### Required action
If a line in the material below holds the string "computer", tally it, then give the tally alone.

§

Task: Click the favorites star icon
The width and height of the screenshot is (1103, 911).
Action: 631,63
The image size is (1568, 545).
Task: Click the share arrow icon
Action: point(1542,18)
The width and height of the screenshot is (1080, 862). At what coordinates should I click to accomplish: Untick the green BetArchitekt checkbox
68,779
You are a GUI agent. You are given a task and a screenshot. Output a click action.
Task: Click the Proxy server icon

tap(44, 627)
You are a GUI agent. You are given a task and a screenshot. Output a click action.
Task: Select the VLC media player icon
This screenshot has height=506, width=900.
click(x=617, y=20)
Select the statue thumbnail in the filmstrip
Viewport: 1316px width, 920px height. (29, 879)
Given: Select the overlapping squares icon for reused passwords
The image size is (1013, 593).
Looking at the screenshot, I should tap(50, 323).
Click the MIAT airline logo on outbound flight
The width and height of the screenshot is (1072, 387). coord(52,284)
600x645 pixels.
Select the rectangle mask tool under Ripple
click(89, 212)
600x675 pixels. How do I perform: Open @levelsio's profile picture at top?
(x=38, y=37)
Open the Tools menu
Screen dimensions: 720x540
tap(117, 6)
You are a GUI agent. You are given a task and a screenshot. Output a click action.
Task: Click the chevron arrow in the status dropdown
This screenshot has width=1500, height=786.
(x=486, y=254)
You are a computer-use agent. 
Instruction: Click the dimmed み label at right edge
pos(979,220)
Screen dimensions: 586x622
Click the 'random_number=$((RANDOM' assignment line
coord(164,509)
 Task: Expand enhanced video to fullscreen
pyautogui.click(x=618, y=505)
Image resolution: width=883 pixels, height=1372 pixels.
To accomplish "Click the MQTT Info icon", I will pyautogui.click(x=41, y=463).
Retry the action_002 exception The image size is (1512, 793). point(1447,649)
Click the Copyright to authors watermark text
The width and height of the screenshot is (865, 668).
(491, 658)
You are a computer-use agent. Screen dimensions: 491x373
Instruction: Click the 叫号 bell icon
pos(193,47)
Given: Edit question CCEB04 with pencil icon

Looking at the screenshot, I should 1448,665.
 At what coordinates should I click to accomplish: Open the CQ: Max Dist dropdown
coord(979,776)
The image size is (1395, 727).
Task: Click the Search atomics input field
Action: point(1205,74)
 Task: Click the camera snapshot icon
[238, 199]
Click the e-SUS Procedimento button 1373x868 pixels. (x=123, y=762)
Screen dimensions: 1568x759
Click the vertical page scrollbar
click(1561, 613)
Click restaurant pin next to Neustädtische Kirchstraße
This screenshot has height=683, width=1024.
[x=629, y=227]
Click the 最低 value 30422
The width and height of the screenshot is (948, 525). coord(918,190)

§

### Written answer
2